A gorgeous fable of Earth’s last two human inhabitants, and a girl’s journey home
Buzz Books by Publishers Lunch selection
“In spare and lovely prose, Andrew Krivak folds the deep past and the far future into a remarkable fable about our inheritance as humanity makes a harmonic return to the spirit and animal worlds. This book follows you, like a river under ice.” —Adam Johnson, author of The Orphan Master’s Son and Fortune Smiles
“A tight yet expansive novel in prose so vivid you forget these are words and not the cedar, trout, and stones of a post-Anthropocene Earth. Through the middle of The Bear walks an unnamed girl whose determination to go on living will fill you with awe.” —Salvatore Scibona, author of The End and The Volunteer
In an Edenic future, a girl and her father live close to the land in the shadow of a lone mountain. They possess a few remnants of civilization: some books, a pane of glass, a set of flint and steel, a comb. The father teaches the girl how to fish and hunt, the secrets of the seasons and the stars. He is preparing her for an adulthood in harmony with nature, for they are the last of humankind. But when the girl finds herself alone in an unknown landscape, it is a bear that will lead her back home through a vast wilderness that offers the greatest lessons of all, if she can only learn to listen.

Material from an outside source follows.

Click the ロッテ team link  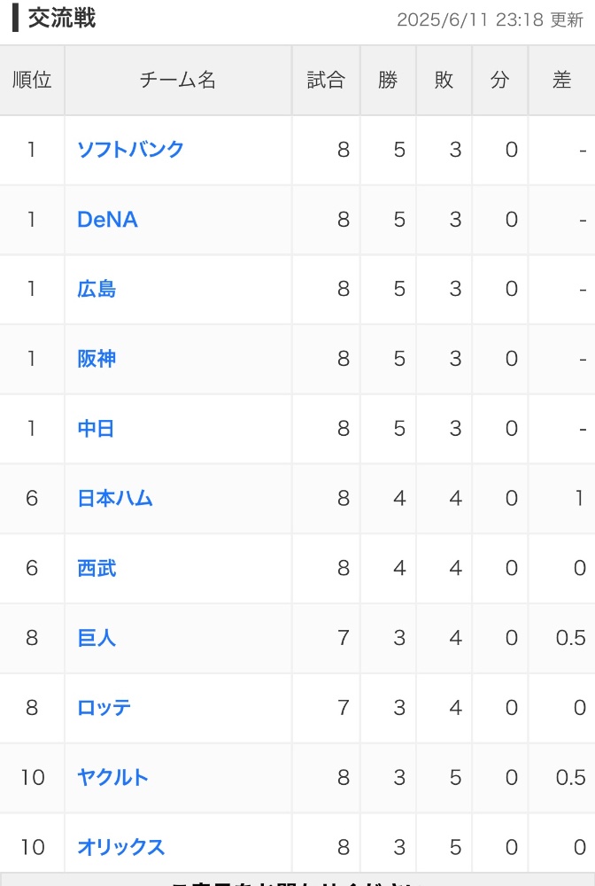pyautogui.click(x=104, y=708)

A cautionary tale of human fragility, of love and loss, The Bear is a stunning tribute to the beauty of nature’s dominion.
Andrew Krivak is the author of three novels: The Bear, a “transcendent” (Publishers Weekly starred review), “engagingly different” (Library Journal starred review), “moving post-apocalyptic fable for grown-ups” (Kirkus Reviews starred review); The Signal Flame, a Chautauqua Prize finalist; and The Sojourn, a National Book Award finalist and winner of both the Chautauqua Prize and Dayton Literary Peace Prize. He lives with his wife and three children in Somerville, Massachusetts, and Jaffrey, New Hampshire, in the shadow of Mount Monadnock, which inspired much of the landscape in The Bear. For more information, visit www.andrewkrivak.com.
Salvatore Scibona’s second novel, The Volunteer (2019), is published or forthcoming in seven languages and was called “a masterpiece” by the New York Times. His first novel, The End, was a finalist for the National Book Award and winner of the Young Lions Fiction Award. His work has won a Guggenheim Fellowship, a Pushcart Prize, an O. Henry Award, and a Whiting Award; and the New Yorker named him one of its “20 Under 40” fiction writers. He is the Sue Ann and John Weinberg Director of the Cullman Center for Scholars and Writers at the New York Public Library.